Financial services and insurance (FSI) leaders are nearly unanimous in seeing improved digital employee experience (DEX) as essential to future success. The question is how organizations can best implement DEX improvements while beset with other IT and budget challenges.


The quality of DEX is vitally important to the new generation of digital natives in the workforce, as Riverbed Technology found in a recent global survey. And FSI leaders are keenly aware of it, with 98% of leaders saying delivering a seamless DEX is important — and 62% describing it as "critically important" — to remain competitive. Ninety-two percent say they must improve DEX to meet the needs of their employees.

The Riverbed Global Digital Experience (DEX) Survey 2023 polled 1,800 IT decision makers (ITDMs) and business decision makers (BDMs) across 10 countries and seven industries around the world, including nearly 300 FSI leaders. The independent study, conducted by Sapio Research in May 2023, explored generational expectations, hybrid work, the evolving role of IT, the challenges to delivering an exceptional DEX and strategies for delivering a better experience.

Key results from the survey include:

■ 92% of FSI leaders surveyed believe they’ll need to provide more advanced digital experiences as new generations of employees enter the workforce.

■ The same percentage, 92%, also say that changing staff and customer expectations will increase pressure on IT resources.
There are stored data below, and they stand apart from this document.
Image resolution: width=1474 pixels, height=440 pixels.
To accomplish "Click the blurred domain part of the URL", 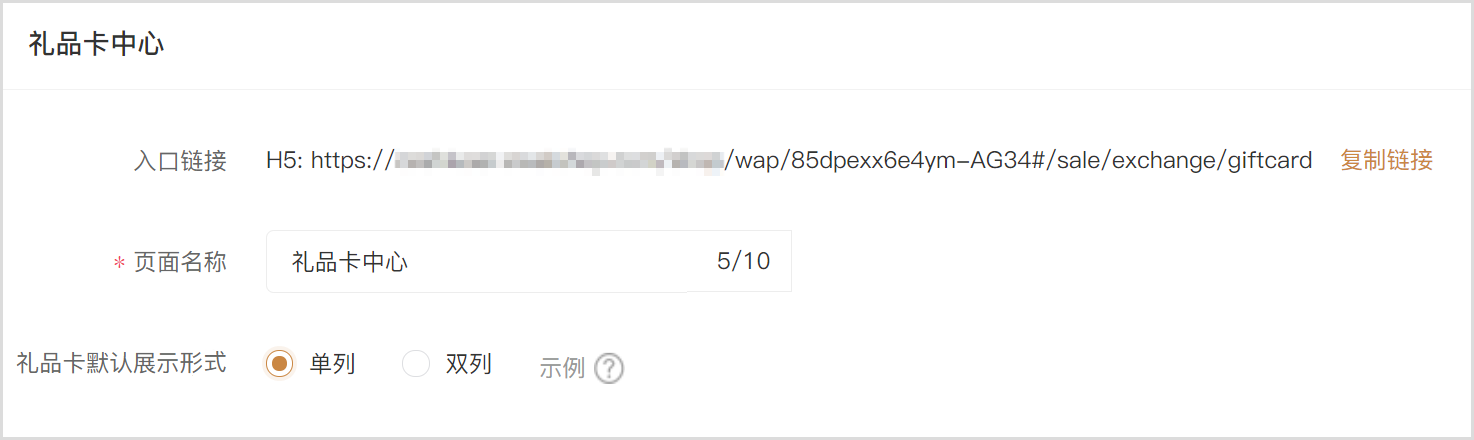I will [559, 160].
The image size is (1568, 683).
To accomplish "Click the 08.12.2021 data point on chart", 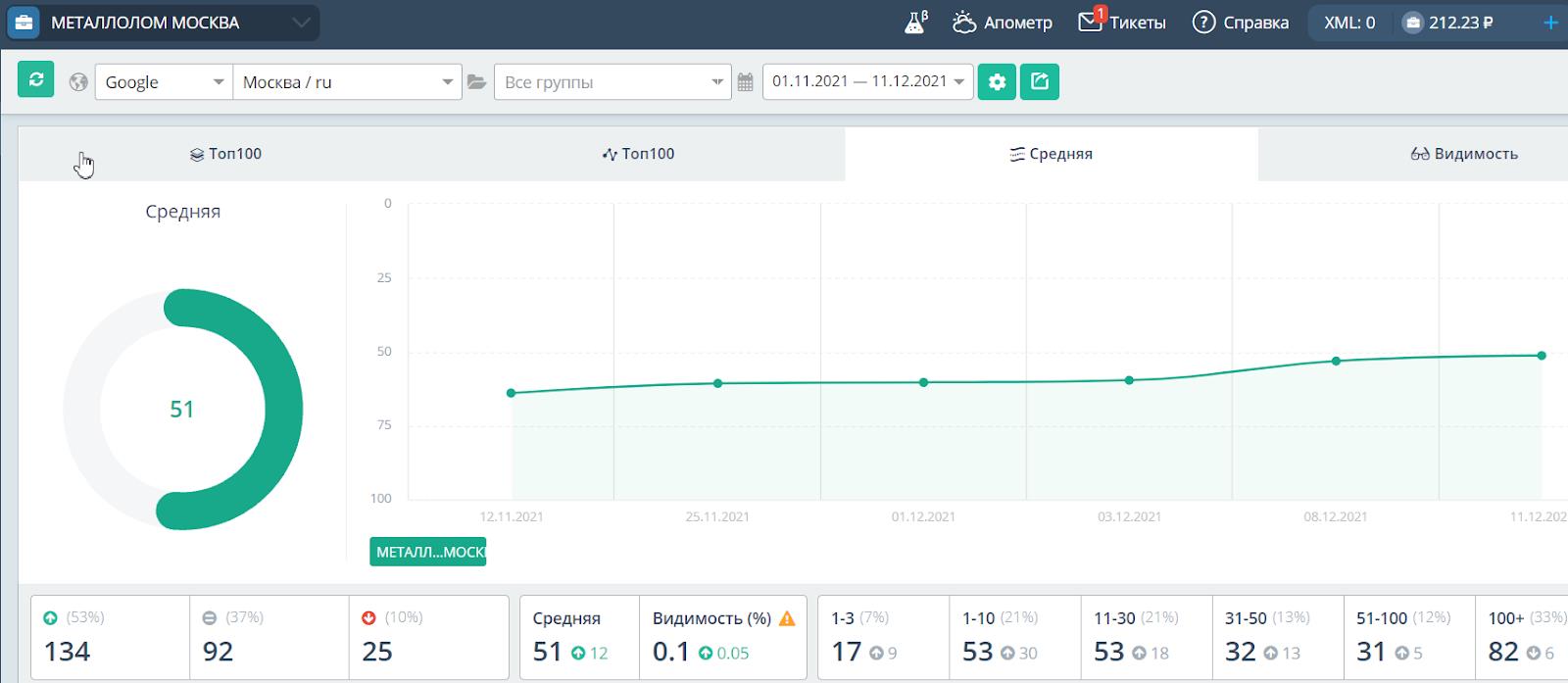I will [1336, 361].
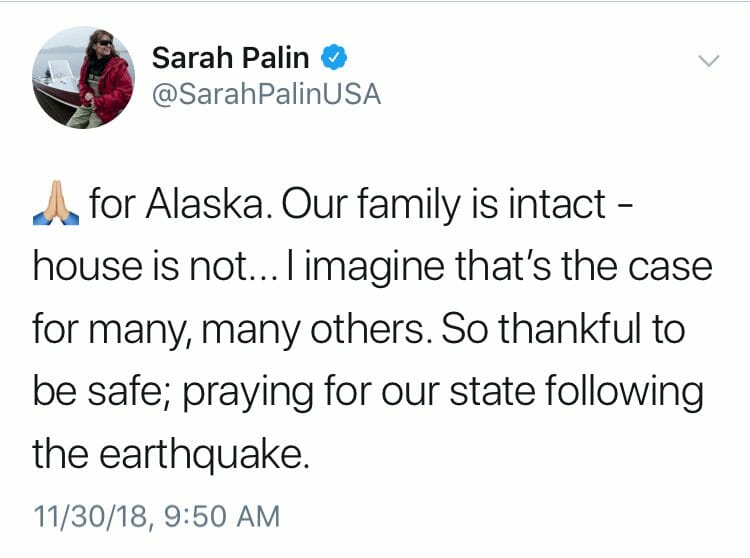Open Sarah Palin's profile picture
This screenshot has height=558, width=750.
pos(83,77)
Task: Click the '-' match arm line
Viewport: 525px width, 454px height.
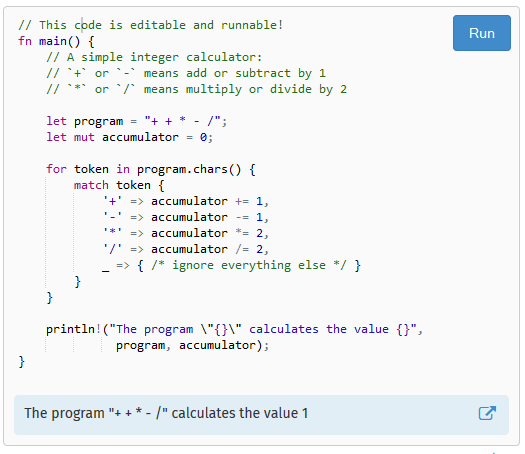Action: coord(186,217)
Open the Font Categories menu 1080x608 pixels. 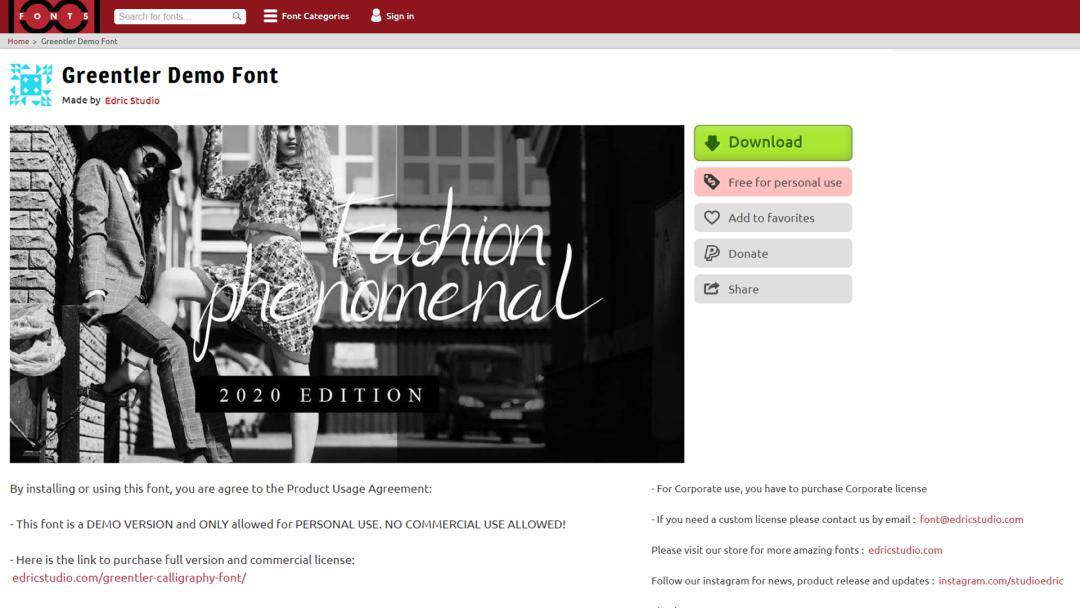coord(315,16)
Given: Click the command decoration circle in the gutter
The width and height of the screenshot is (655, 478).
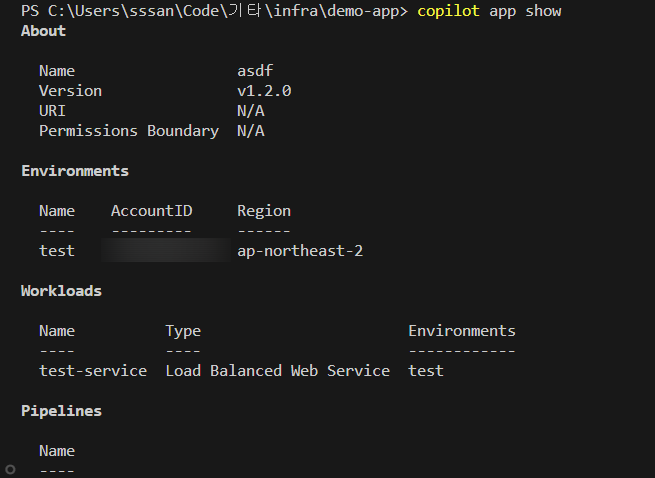Looking at the screenshot, I should (10, 469).
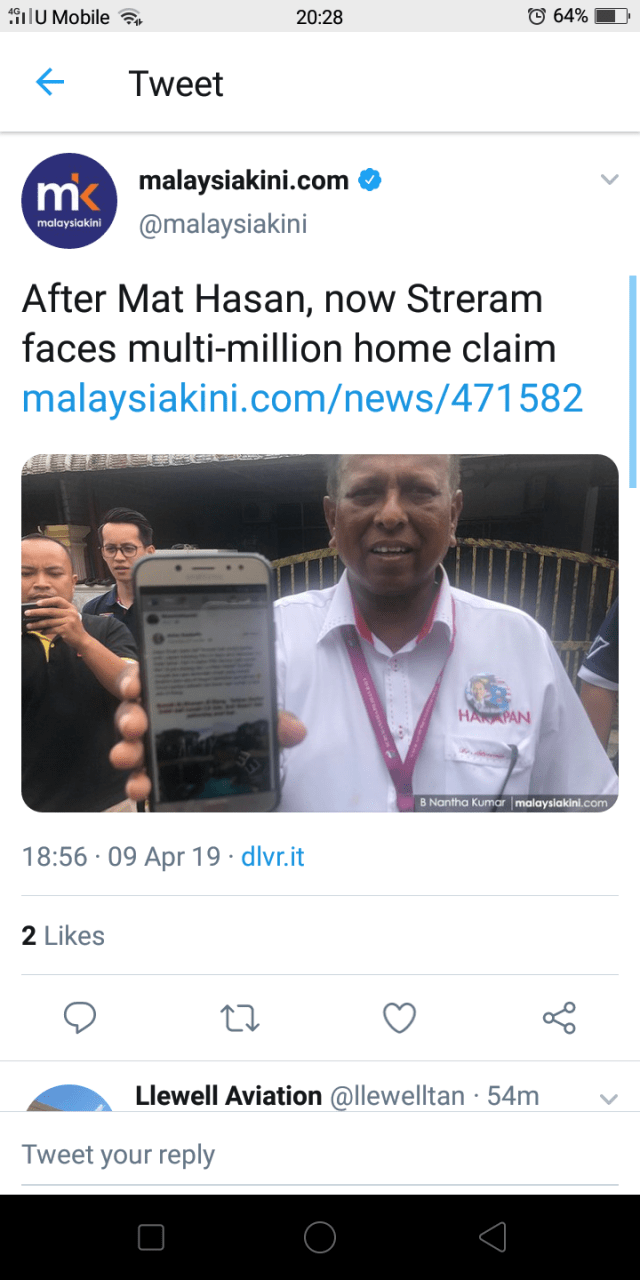Screen dimensions: 640x1280
Task: Tap the @malaysiakini handle
Action: (223, 224)
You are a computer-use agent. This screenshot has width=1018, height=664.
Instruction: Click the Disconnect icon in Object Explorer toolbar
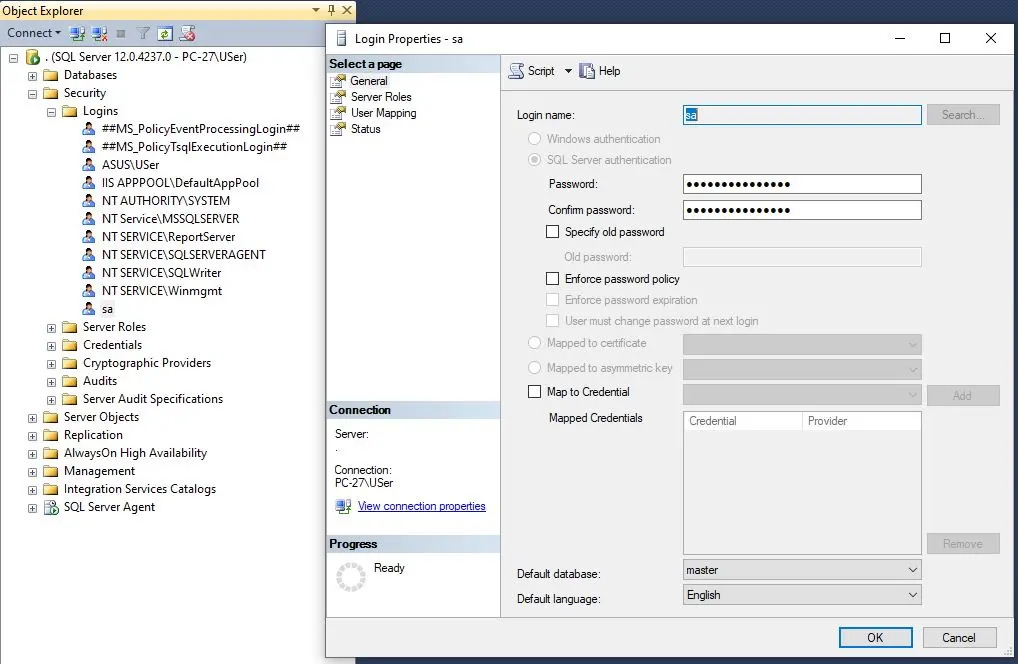99,33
■ 88% say slow-running systems and applications, plus outdated technology, are directly impacting the growth and performance of their organization.

■ 98% agree that delivering an exceptional DEX is important to remain competitive, with 62% describing it as "critically important."

■ 94% say they need greater investment in unified observability solutions that provide actionable insights for better employees and customer digital experiences.

The path to improved DEX can seem difficult. IT teams working within tight budgets are already overburdened, tasked with upgrading infrastructure and outdated architectures, and providing omnichannel interactions while taking a more proactive role in the business. But Riverbed’s research also found that by implementing the right tools, FSI institutions can meet the shifting demands for DEX while alleviating their current IT pressures.

Inadequate DEX Will Cause Disruptions

More than most industries, financial institutions rely on the institutional knowledge of their employees, counting on staff members of long standing to share the knowledge they’ve accumulated over years or decades in the business. Amid a changing economy and a growing wave of baby boomer retirements, one of the biggest challenges facing FSI organizations is the significant loss of knowledge and skills when experienced, talented people leave or retire.

The potential fallout from a transitioning workforce underscores the importance of ensuring that robust DEX solutions are in place. Reputation, after all, is everything in financial services. Dissatisfied staff, hindered by inadequate tools and IT skills shortages, can put that reputation at risk. FSI leaders surveyed believe 69% of employees would consider leaving a company because of poor DEX. Almost the same number, 68%, say failing to meet digital expectations would be disruptive, impacting reputation, productivity or organizational performance.

In addition to a changing workforce, the workplace itself is changing. The survey found that more than half (53%) of FSI employees work in a hybrid model, a rate higher than in any other industry surveyed. And although hybrid work has clear benefits—with 98% saying it enhances their ability to attract and retain talent — it also puts added pressure on IT resources.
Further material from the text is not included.